### CONSIGNE A
Les affirmations suivantes concordent-elles avec l'article sur la kétamine ? Pour chacune, répondez par oui ou par non en citant textuellement les mots décisifs de l'article. (i) L'étude a comparé 26 patients résistants aux antidépresseurs à 30 sujets contrôles. (ii) Les traitements antidépresseurs classiques agissent en moyenne au bout d'une semaine. (iii) Les patients déprimés révisaient leurs croyances après avoir été informés des risques réels.
### CONSIGNE B
Reproduisez à l'identique le passage de l'article sur la kétamine qui s'ouvre sur les mots « La kétamine aurait » et se referme sur « du Cerveau (AP-HP). ».

### DOCUMENT SOURCE
********
La kétamine aurait un effet cognitif précoce qui expliquerait ses effets antidépresseurs, démontre une étude clinique publiée dans la revue « Jama Psychiatry », et menée par des chercheurs de l’Inserm, du CNRS, de Sorbonne Université et des médecins l’Institut du Cerveau (AP-HP).
Les scientifiques ont testé ce traitement utilisé habituellement comme anesthésique (mais aussi expérimenté dans le trouble de stress post-traumatique), chez des patients atteints de dépression résistante d'intensité sévère. Pour rappel, on estime qu'un épisode dépressif caractérisé touche 5 à 15 % de Français au cours de leur vie, toutes tranches d'âge et tous milieux sociaux confondus. Environ un tiers des personnes souffrant de dépression ne répondent pas aux antidépresseurs les plus couramment prescrits, conduisant au diagnostic de dépression résistante au traitement (TRD). D'où l'importance de rechercher de nouveaux traitements.
Une action en quelques heures
La kétamine a montré un effet sur la dépression résistante, et ceci rapidement (quelques heures après l'administration), alors que les traitements antidépresseurs classiques mettent du temps avant d’agir (en moyenne trois semaines). Mais les mécanismes associés à cet effet antidépresseur d’action rapide sont encore méconnus.
Pour les mettre en lumière, le Dr Hugo Bottemanne et l’équipe de recherche codirigée à l’Institut du cerveau par le Pr Philippe Fossati et la Dr Liane Schmidt, chercheuse Inserm, ont comparé les réactions de 26 patients résistants aux antidépresseurs (TRD) à celles de 30 sujets contrôles, âgés de 34 à 68 ans (52 ans en moyenne), face à la probabilité de subir des drames dans leur vie.
Plus précisément, le protocole prévoit que les patients et sujets sains estiment, dans un premier temps, la probabilité de survenue dans leur vie de 40 évènements « négatifs » (par exemple, avoir un accident de voiture, être atteint d’un cancer, ou perdre son portefeuille).
Les deux groupes étaient ensuite informés des risques réels de la survenue de ces évènements en population générale, avant d'être interrogés à nouveau, pour savoir s'ils mettaient à jour leurs croyances, eu égard à ces informations. Seuls les sujets sains révisaient leurs croyances, pas les patients déprimés. Ce qui est cohérent avec la maladie, qui se caractérise par une tristesse et une perte des sensations hédoniques ; les patients déprimés développent des croyances négatives sur eux-mêmes, le monde et le futur, évoluant parfois vers des idées suicidaires, perdurant même face à des informations positives.
********
### DONNÉES FOURNIES
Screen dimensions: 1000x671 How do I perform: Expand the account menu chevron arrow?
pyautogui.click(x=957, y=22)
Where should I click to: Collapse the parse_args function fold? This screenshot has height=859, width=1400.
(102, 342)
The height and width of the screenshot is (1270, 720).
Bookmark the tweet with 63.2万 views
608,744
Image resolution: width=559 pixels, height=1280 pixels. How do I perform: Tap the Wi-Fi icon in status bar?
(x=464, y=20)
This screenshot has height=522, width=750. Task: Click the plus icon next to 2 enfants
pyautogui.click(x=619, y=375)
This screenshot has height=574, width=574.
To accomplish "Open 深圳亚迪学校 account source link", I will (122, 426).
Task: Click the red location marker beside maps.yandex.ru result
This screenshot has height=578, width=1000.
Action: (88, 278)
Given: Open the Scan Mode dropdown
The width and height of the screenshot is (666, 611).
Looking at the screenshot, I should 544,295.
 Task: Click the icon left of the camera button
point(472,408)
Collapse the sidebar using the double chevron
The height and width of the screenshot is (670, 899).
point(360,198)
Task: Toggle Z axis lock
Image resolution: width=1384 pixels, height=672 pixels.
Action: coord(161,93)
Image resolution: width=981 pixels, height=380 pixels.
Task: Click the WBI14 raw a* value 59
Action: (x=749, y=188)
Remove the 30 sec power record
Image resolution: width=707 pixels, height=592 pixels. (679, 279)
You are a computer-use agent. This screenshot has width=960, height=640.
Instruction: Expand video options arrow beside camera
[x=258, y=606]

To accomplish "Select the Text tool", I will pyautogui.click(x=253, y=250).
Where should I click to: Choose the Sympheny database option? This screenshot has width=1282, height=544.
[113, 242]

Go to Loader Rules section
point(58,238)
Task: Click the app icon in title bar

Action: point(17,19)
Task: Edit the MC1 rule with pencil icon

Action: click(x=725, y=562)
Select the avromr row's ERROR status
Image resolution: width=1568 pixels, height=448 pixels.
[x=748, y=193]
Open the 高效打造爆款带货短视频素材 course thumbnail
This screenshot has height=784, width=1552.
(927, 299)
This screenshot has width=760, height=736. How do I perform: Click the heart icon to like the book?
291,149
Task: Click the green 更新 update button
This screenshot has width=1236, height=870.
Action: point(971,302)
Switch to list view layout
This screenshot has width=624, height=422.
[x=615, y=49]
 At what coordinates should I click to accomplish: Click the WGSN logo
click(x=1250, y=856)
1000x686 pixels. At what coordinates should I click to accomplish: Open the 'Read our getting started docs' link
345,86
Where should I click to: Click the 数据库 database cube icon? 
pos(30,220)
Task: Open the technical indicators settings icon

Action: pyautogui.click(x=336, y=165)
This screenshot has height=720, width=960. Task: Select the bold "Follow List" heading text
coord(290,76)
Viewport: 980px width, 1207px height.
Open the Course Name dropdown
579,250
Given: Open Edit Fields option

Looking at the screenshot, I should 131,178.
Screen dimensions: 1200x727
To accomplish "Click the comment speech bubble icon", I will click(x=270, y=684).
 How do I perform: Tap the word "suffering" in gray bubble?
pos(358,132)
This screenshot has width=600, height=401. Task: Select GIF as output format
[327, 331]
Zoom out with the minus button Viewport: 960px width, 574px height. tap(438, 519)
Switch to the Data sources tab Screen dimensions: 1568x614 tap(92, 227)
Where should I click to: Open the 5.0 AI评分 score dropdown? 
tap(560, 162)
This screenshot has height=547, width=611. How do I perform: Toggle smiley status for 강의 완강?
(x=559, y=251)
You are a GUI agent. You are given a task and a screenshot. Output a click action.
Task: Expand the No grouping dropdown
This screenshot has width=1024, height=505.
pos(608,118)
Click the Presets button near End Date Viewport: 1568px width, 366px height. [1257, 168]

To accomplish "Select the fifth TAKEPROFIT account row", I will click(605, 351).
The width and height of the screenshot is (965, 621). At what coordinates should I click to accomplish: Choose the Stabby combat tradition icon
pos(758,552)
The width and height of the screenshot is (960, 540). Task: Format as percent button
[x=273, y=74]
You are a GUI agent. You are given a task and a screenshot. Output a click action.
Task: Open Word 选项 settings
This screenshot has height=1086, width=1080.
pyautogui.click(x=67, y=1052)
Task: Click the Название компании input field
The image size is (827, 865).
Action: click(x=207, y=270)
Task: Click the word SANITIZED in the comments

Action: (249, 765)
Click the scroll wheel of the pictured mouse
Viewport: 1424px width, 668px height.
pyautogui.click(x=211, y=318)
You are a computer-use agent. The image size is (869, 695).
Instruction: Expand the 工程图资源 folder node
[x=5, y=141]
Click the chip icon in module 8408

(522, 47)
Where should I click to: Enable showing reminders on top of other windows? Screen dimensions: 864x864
********
### RÉPONSE A
(i) Oui : « ont comparé les réactions de 26 patients résistants aux antidépresseurs (TRD) à celles de 30 sujets contrôles »
(ii) Non : « les traitements antidépresseurs classiques mettent du temps avant d’agir (en moyenne trois semaines) »
(iii) Non : « Seuls les sujets sains révisaient leurs croyances, pas les patients déprimés. »

### RÉPONSE B
La kétamine aurait un effet cognitif précoce qui expliquerait ses effets antidépresseurs, démontre une étude clinique publiée dans la revue « Jama Psychiatry », et menée par des chercheurs de l’Inserm, du CNRS, de Sorbonne Université et des médecins l’Institut du Cerveau (AP-HP).